『空間へ』九(閑人亭日録)

 磯崎新『空間へ』美術出版社1979年8版(1971年初版)を少し読む(時間がなかった)。

《 混沌とか不確定な事件の連鎖などと称したものを、情念といいかえてもいいではないか。情念が都市空間を埋めつくしていく情況は、文化大革命、ヒッピー、 キャンパス占拠とあらゆる場所で氾濫している。 》 「1968」 406-407頁

 「凍結した時間のさなかに裸形の観念とむかい合いながら一瞬の選択に全存在を賭けることによって組立てられた《晟一好み》の成立と現代建築のなかでの マニエリスト的発想の意味」という長い題の一章。親和銀行本店の白井晟一の設計について。
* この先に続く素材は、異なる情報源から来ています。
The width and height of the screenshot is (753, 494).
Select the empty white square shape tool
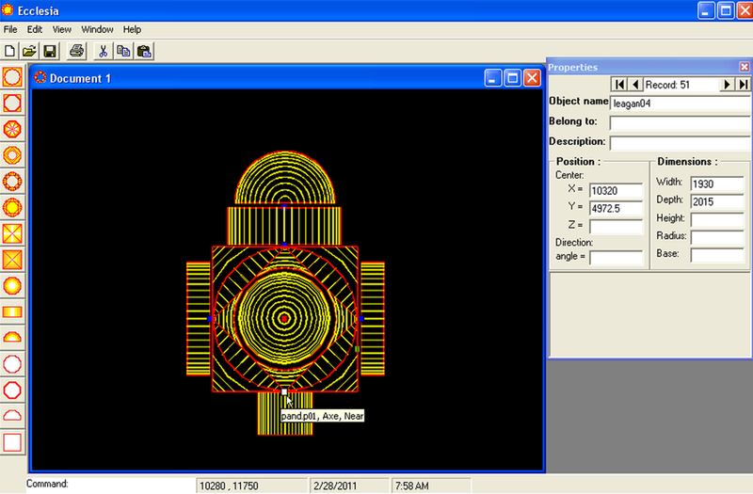pos(13,441)
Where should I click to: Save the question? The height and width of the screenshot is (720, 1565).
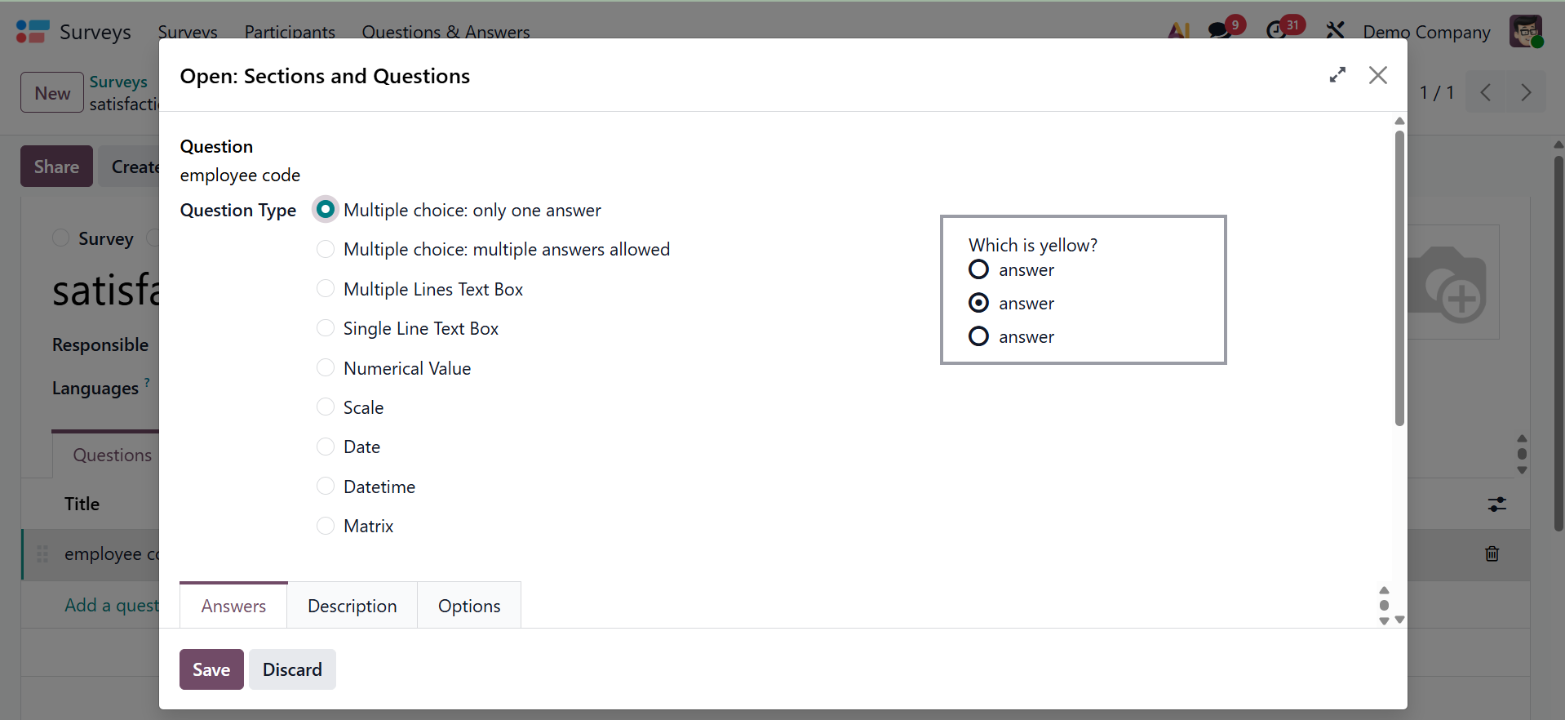(211, 669)
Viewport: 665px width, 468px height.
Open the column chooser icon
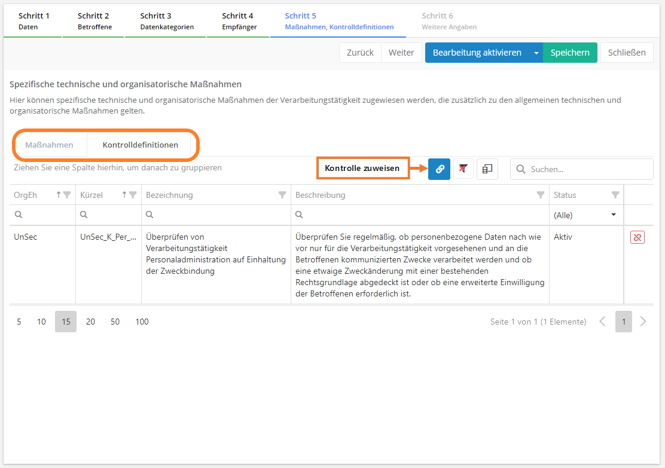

《 古今東西の諸什器や家具や書院にいたる雑多な混淆が、ここには存在するのだが、そのすべては、まさに帝王のような絶対性をもったひとりの個人の《眼》から ひきだされ、ひとつの群をなしているものばかりなのである。 》 409頁

《 それはルネ・ホッケ流にいえばマニエリスムの世界である。 》 415頁

《 白井晟一のたえざる関心の中核にある道元の言葉を借りれば、「時は飛去する」ものではなく、すべての存在に内在して不連続に生滅しているのだ。 》 415頁

《 彼にとって、様式は外在するから採用したものではなく、瞬間瞬間の選択の際に彼の内部にひらめいた観念の投影物なのだ。それは論理ではない。訓練された肉体の 瞬時の応答である。そのときまさに時間は凍結する。応答の集積によって導かれる世界が、彼の宇宙である。その宇宙はそれゆえに、この建築に賦与された観念自体だと いってもいい。 》 416頁

《 彼にとって、建築とは彼の内部の観念の現実化なのである。 》 419頁

《 その物体相互の、非連続なかかわりあい、そこに散らされるきしみあった火花こそが、彼の意図する想像された宇宙そのものの構成なのだ。 》 420頁

《 すなわち、この建築、いや白井晟一のすべての建築は、彼がギリシアを、ルネサンスを、ロマネスクやバロックを、そして日本のさまざまな古典の世界を、 さまよい歩いた軌跡そのもの、その全過程とのみ対応するのである。 》 421頁

 静岡市の芹沢けい介美術館を訪問して、展示品はさておき建物の独特な重厚さに目を惹かれた。白井晟一の設計。そして岡崎乾二郎『抽象の力』亜紀書房2018年だ。 その第III部 メタボリズム-自然弁証法』は、白井晟一論が主軸。ここでは親和銀行本店について写真入りで論及されている。磯崎新岡崎乾二郎、なるべく早く改めて じっくり読み較べてみたい。そんなことばかりだ。

 十時前、台湾から源兵衛川を視察に来た十人ほどを、グラウンドワーク三島の小松理事長と一緒に案内。川の壁面の造作、用水分岐扉など専門的な質問が出て、嬉しい 受け答え。昼食を挟んで午後二時に私は所要で離脱。三つの用事を済ませて午後九時半帰宅。ふう。無事すんでやれやれ。